I just purchased the Series 3 Image from DVRUpgrade and went through the same frustrating problem and troubleshooting. I am extremly PC literate and know a lot more than the average person (I work with PC's, servers and OS' almost daily and I have 4 workstations and 2 laptops in my home running Windows and Linux). I realize they only charge $20 and one should only expect so much but I think the average person will struggle with this software unless the documentation is improved.

I have a relatively new (<12 months old) Intel motherboard with 6 SATA ports and I was using an SATA DVD-ROM drive. I could not get the CD to mount and struggled with it for over an hour. I finally put my drive into an external USB eclosure that supports an SATA drive and used a laptop to get where I needed to be. However, I felt this wasn't an acceptable solution and I knew it should work in a PC as advertised.

To make a long story short and hours of troubleshooting  it turns out you must use PATA and not SATA for the CD-ROM and hard drive even though they are both SATA interfaces. I tried changing my BIOS settings for the drive interface to legacy, IDE emulation, etc. and nothing worked when using the SATA option in InstantCake.

My hard drive was plugged into SATA Port-0 and my DVD-ROM was plugged into SATA Port-1. After troubleshooting with the "mount" command I finally got the DVD-ROM to mount as "hdc" as the device designation. After going through a similar set of steps for the hard drive, it mounted as "hda" and then everything finally worked as advertised.

I can't gaurantee that if you plug hard drive into SATA Port-0 and the DVD-ROM into SATA Port-1 on your motherboard that they will mount as PATA devices "hda" and "hdc" respectively but I can say with 100% certianly that an Intel (and most) motherboard(s) will require you to choose PATA and not SATA to identify these devices. You just may need to try a few of the "hdx" device options to get yours to mount.

When I got it to work in a laptop as a workaround, the DVD-ROM was set to PATA (it was an older IDE DVD-ROM in the laptop) and the SATA hard drive in the USB enclosure did allow the SATA option to work as "sda."

I hope this helps and saves other people a lot of wasted time!!!!


----------



## lmnya (Jan 20, 2009)

The Judge said:


> When I got it to work in a laptop as a workaround, the DVD-ROM was set to PATA (it was an older IDE DVD-ROM in the laptop) and the SATA hard drive in the USB enclosure did allow the SATA option to work as "sda."
> 
> I hope this helps and saves other people a lot of wasted time!!!!


Hello The Judge

Very insightful workup on alternative workarounds for the Instantcake reimaging...

not to ignore your entire post by all means but what caught my attention was your reference to getting it working with a laptop..

Could you(and by that I mean Please please please) possible give some more detail as to how you got the instacake boot and mfslive to recognize this usb based setup?....

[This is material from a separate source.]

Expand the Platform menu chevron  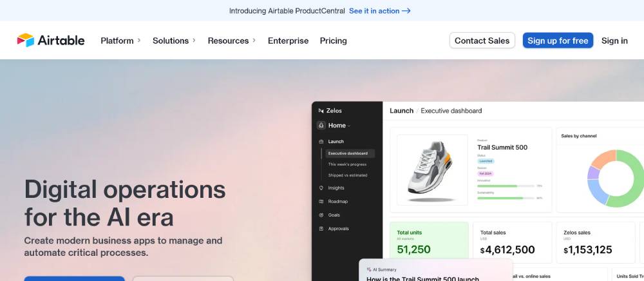(139, 41)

Im fairly familiar with tivo related copying, upgrading and such but for the life of me could not get the instantcake to recognize my laptop attached drive(no PC with ide available)..downloaded most recent image for humax drt400..iso burned...I get cd boot startup no problem..WITH a usb enclosure(400gb ide drive within ) connected....instantcake runs all the ay to the point where it lets me pick y, n, a for drive setup..I choose advanced but the only choices available are hde, f, g, h...I cannot choose sda or anything other than hd- something..my question is at what point were you abe to allow the sata option you mentioned in your workaround...

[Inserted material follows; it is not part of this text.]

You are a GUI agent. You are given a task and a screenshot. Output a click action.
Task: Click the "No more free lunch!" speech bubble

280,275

I have searched every possible word configuration attempting to find some detail of what you mentioned and alas nothing...

help..

thanks


----------



## tivoupgrade (Sep 27, 2000)

lmnya said:


> Hello The Judge
> 
> Very insightful workup on alternative workarounds for the Instantcake reimaging...
> 
> ...


I've done some testing with this particular adapter; it does not matter whether you use an IDE drive or a SATA drive with one; the device should be recognized as a PATA device (eg /dev/hdd). If it is not showing up on your laptop, then your particular chipset is probably not recognized by the boot CD (mfslive) and you will need to find a PC with a SATA chipset that is supported, or use an IDE-SATA adapter if you can find an IDE-based PC.

Lou


----------



## Southie Boy (Jun 21, 2008)

tivoupgrade said:


> If it is not showing up on your laptop, then your particular chipset is probably not recognized by the boot CD (mfslive) and you will need to find a PC with a SATA chipset that is supported,


Running around all creation trying to find a PC with a chipset that your product supports is sort of a lame suggestion (coming from someone trying to sell me something, that is. I'd expect that suggestion from many here, but not you). I am interested in your product, but before I buy, I would like to know the system requirements. Can you simply tell us what chipsets are supported in the current linux distro that you package your product with? My Asus motherboard uses an NVIDIA nForce Serial ATA Controller. Is it supported?


----------



## tivoupgrade (Sep 27, 2000)

Southie Boy said:


> Running around all creation trying to find a PC with a chipset that your product supports is sort of a lame suggestion (coming from someone trying to sell me something, that is. I'd expect that suggestion from many here, but not you). I am interested in your product, but before I buy, I would like to know the system requirements. Can you simply tell us what chipsets are supported in the current linux distro that you package your product with? My Asus motherboard uses an NVIDIA nForce Serial ATA Controller. Is it supported?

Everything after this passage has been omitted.